LOUISVILLE, Ky. (AP) — Kentucky and Ohio officials are considering two proposals to pay for a new Ohio River bridge in the Cincinnati area and both options include tolls, as the neighboring states try to unsnarl traffic at a site singled out by President Barack Obama as an example of the nation's aging network of bridges.

The project, with an anticipated price tag of about $2.5 billion, would build a new span alongside the Brent Spence Bridge connecting Cincinnati and Covington, Ky.

The 50-year-old Brent Spence carries more than 172,000 vehicles daily, more than twice the traffic load it was designed to handle. The Brent Spence would be renovated for continued use as part of the work and nearly eight miles of highway leading up to the bridge — about five in Kentucky and three in Ohio — would be improved.

The two options were submitted to the states by a consulting engineering firm.

"It's a step forward," Kentucky Transportation Cabinet spokesman Chuck Wolfe said Thursday. "There's still a lot of work to be done."

Both states are hoping to start construction in 2015. The work is expected to last four or five years.

In 2011, Obama visited Cincinnati to highlight the Brent Spence as an example of the need for job-creating infrastructure projects across the country.

Transportation leaders in both states will review the proposals in coming weeks before making a recommendation to the governors of both states.

"Both Ohio and Kentucky know we cannot wait another 50 years to address this bottleneck," Ohio Department of Transportation Director Jerry Wray said. "We appreciate the partners we've found in Kentucky and look forward to continuing to move this project forward."

One study found that motorists waste 3.6 million hours of time and 1.6 million gallons of fuel while sitting in traffic on the Brent Spence each year.

Kentucky transportation officials intend to include the bridge project in the six-year road plan presented to state lawmakers next year.

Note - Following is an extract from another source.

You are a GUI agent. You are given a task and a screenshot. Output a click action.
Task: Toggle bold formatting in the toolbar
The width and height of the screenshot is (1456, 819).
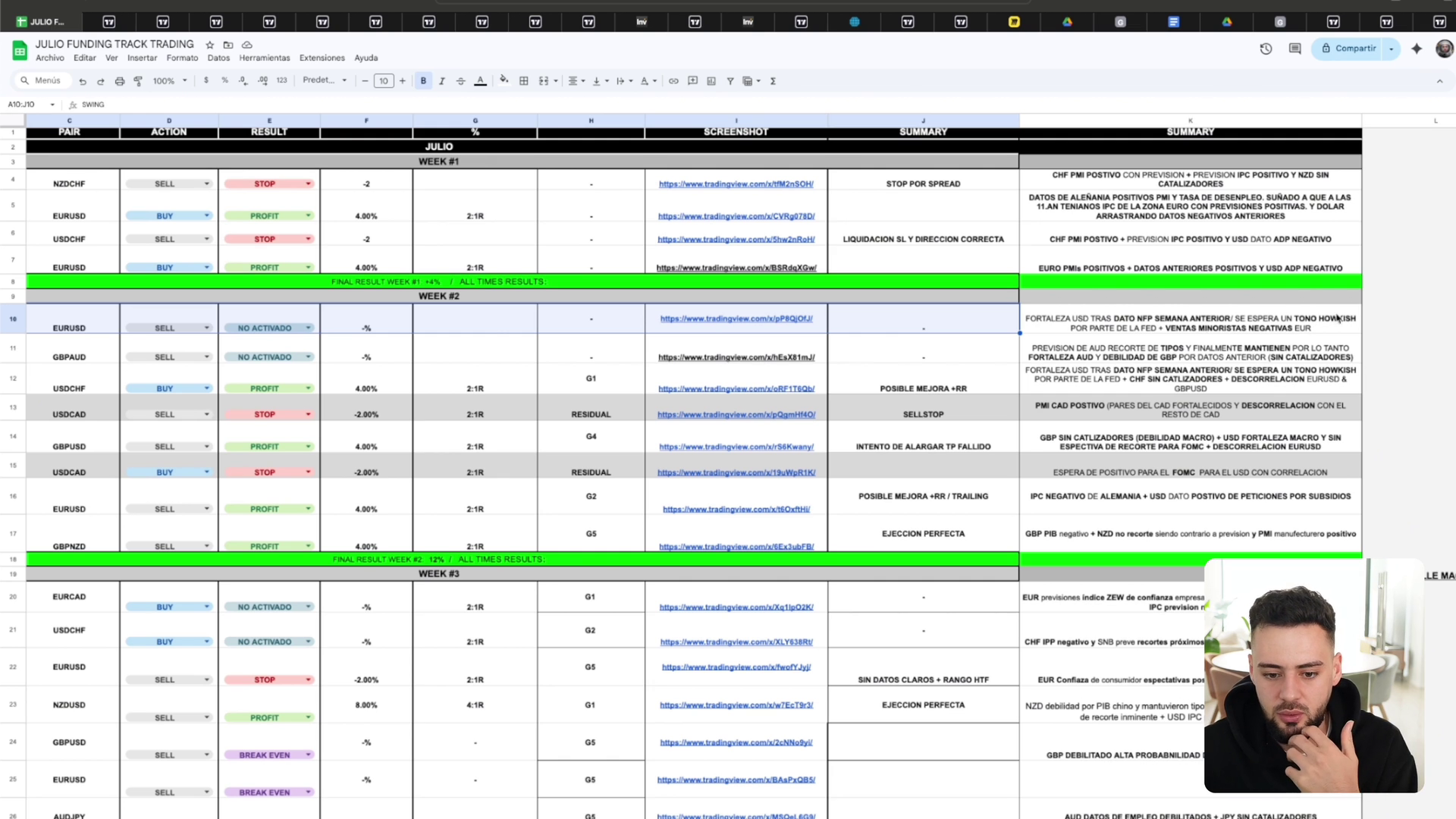click(423, 81)
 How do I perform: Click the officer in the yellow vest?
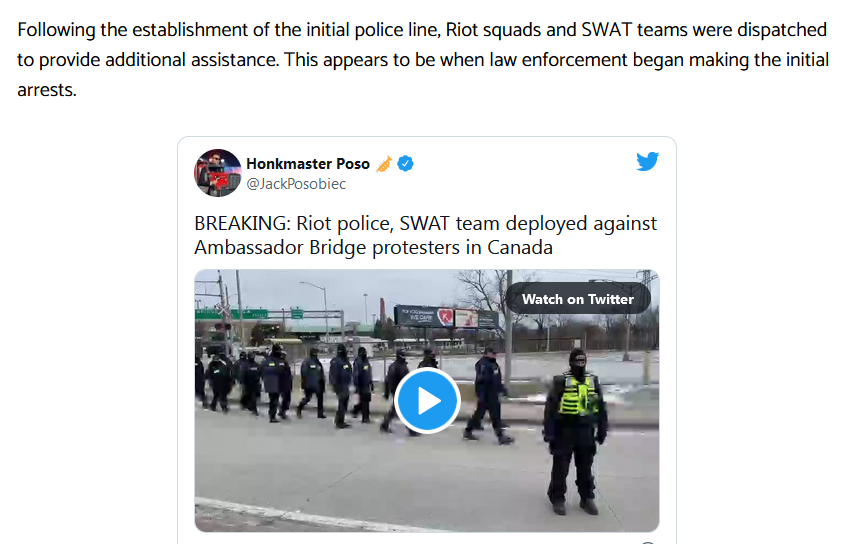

One option that was presented calls for the states to finance the project through a combination of federal and state funding that would include loans and bonds. Repayment of the loans and bonds would come from toll revenue.

The other proposal calls for a contractor to finance and build the bridge and to be repaid over many years. That option also includes tolls.

Kentucky Transportation Secretary Mike Hancock is "open-minded" about the options, Wolfe said.

ODOT spokesman Steve Faulkner also was non-committal about the options, and said it was possible that components of each proposal could end up in a final plan.

The consultant's report included two tolling scenarios with base rates of $1 to $2 for cars, $3 to $6 for light trucks and $5 to $10 for heavy trucks.

There would be no toll plazas or coin buckets. Instead, the bridge would use tolling gantries that rely on electronic transponders and video cameras.

Commuters could receive electronic transponders, allowing tolls to be paid through automatic debit accounts. Tolls for vehicles without transponders would be 50 percent higher. Those motorists would be billed at the address to which the vehicle is registered as determined by license plate numbers captured by video cameras.

Officials anticipate placing tolls on both the new bridge and the renovated Brent Spence, Wolfe said.

Kentucky is partnering with Indiana on another costly bridges project over the Ohio River. Work is under way on the $2.6 billion project that will build two new spans — one at downtown Louisville and the other east of the city — and renovate a third bridge.